Source: The Hindu
Syllabus: GS 2 Judiciary, Digital divide & health
Relevance: To understand eCourts initiative
Synopsis: Pandemic exposed the eCourts system to the outer world. Digitization enabled Judiciary to respond the online world. However, many challenges also surfaced which need careful consideration.
Judiciary pointed that despite CoWIN initiative,there were many digital impediments to the delivery of the vaccine. These include:
- Digital literacy and connectivity
- Inadequate digital literacy across the country
- Inadequate digital penetration
- Issues of bandwidth and connectivity
These could result in the exclusion of a large segment of population. Government soon responded by saying CoWin registration would not be mandatory.
Challenges in e-Courts
What Judiciary said about the delivery of Vaccines is equally true about Justice. It is true that Judiciary rose to the challenge posed by Covid 19 and adopted electronic mode at a great pace.
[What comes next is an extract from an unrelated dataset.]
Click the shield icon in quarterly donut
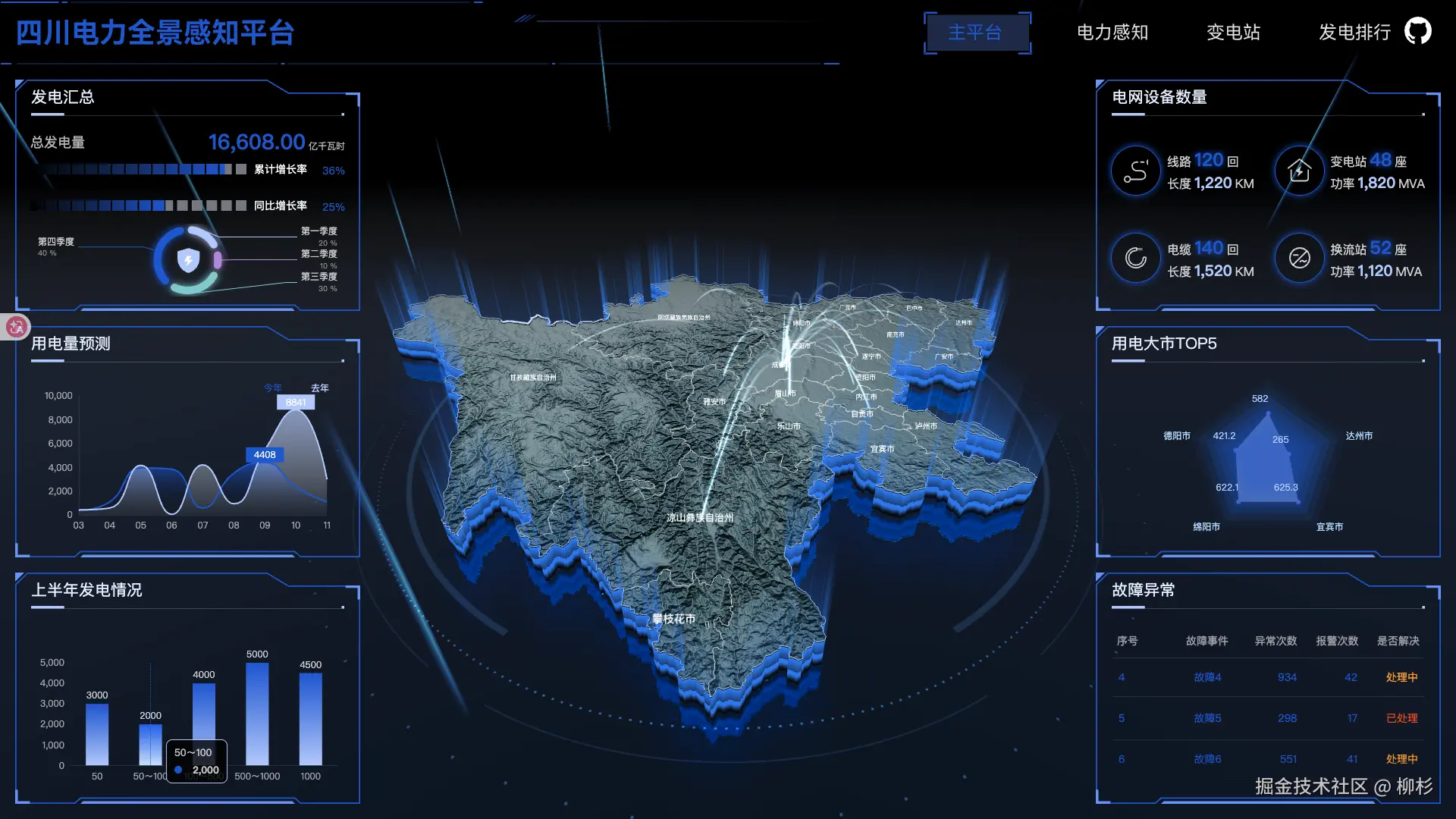This screenshot has width=1456, height=819. (188, 260)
Supreme Court introduced the system of e-filing and artificial intelligence-enabled referencing. This effort is not just to counter pandemic, it also seeks to improve efficiency and transparency to tackle judicial pendency. It also seeks to make it cost-effective and reachable for all the litigants.
However, technology alone should not be seen as a panacea which will completely cure the Judiciary:
- Experience shows that despite digitization of Judiciary, from Phase 1 of eCourts since 2007, the current performance of Judiciary during pandemic left a lot to be desired.
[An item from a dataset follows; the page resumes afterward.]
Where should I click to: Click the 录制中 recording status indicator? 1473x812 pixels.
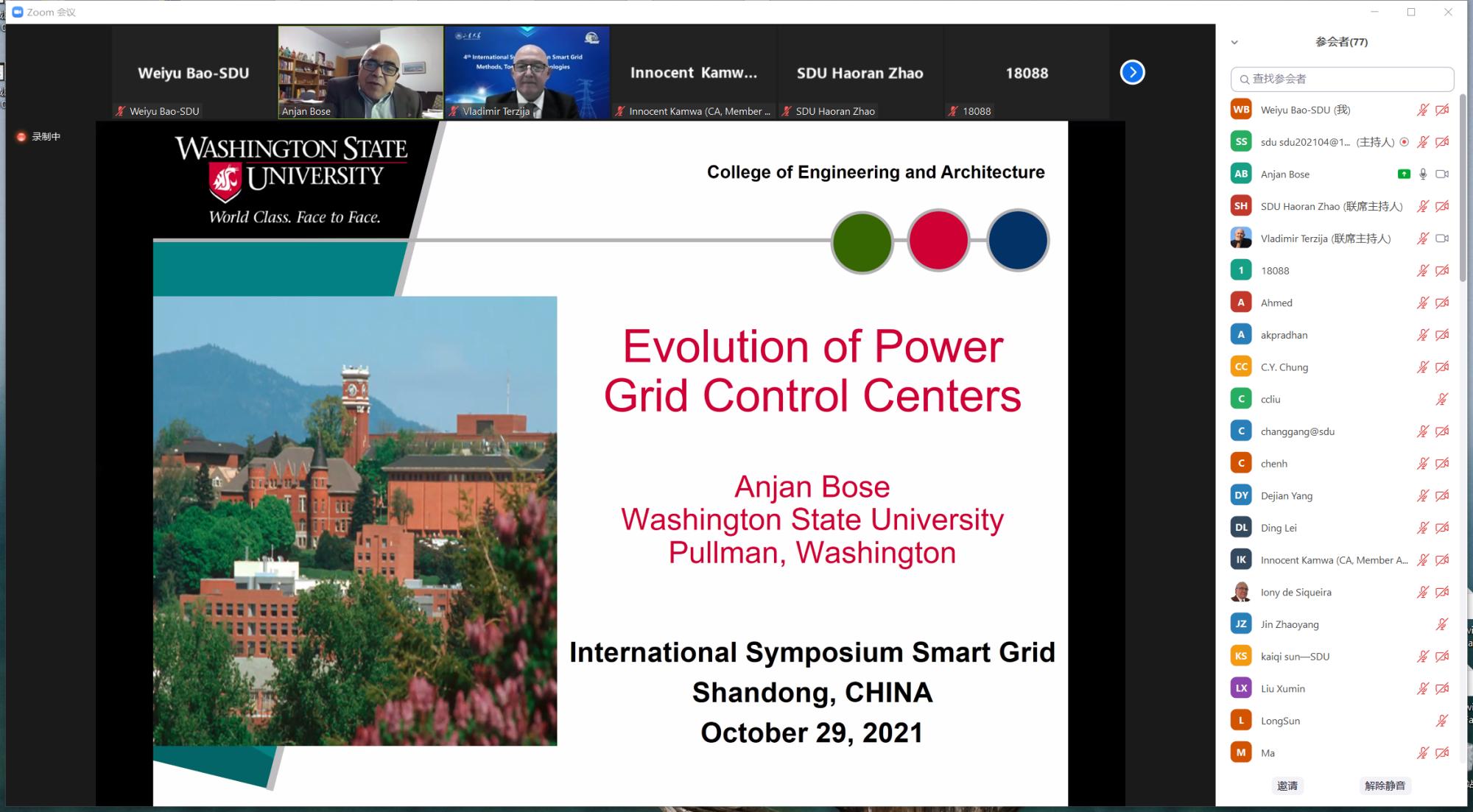point(39,137)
- In fact, pendency reached an all-time high and rose sharply by 18% between December 2019 and December 2020.
- During the same period, High courts witnessed an increase in pendency by 20%.
- Just like vaccination procedure was adopted after rigorous trials, judicial procedures should first be subject to trials.
What is the way forward
Based on our experience of performance during the pandemic, we should adopt evidence based rational approach.
- First, we should focus on filling vacancies that are reported to be as high as 38% in Higher Courts and 22% in lower courts by India Justice Report 2020. Like doctors, even Judges cannot be replaced by bots of technology.
- Second, given the digital divide, it should not further accentuate the power divide between the citizens.
- Third, the shortage of technical infrastructure at times is slowing the procedure and access to justice. This needs to be immediately rectified.
E-Courts Project Phase III
These projects aim to address judicial digital deprivation.
- It envisages reengineering of procedures to make courts ‘natively digital’
- This demands additional training of the staff and tailoring systems to meet the demands of the digital world.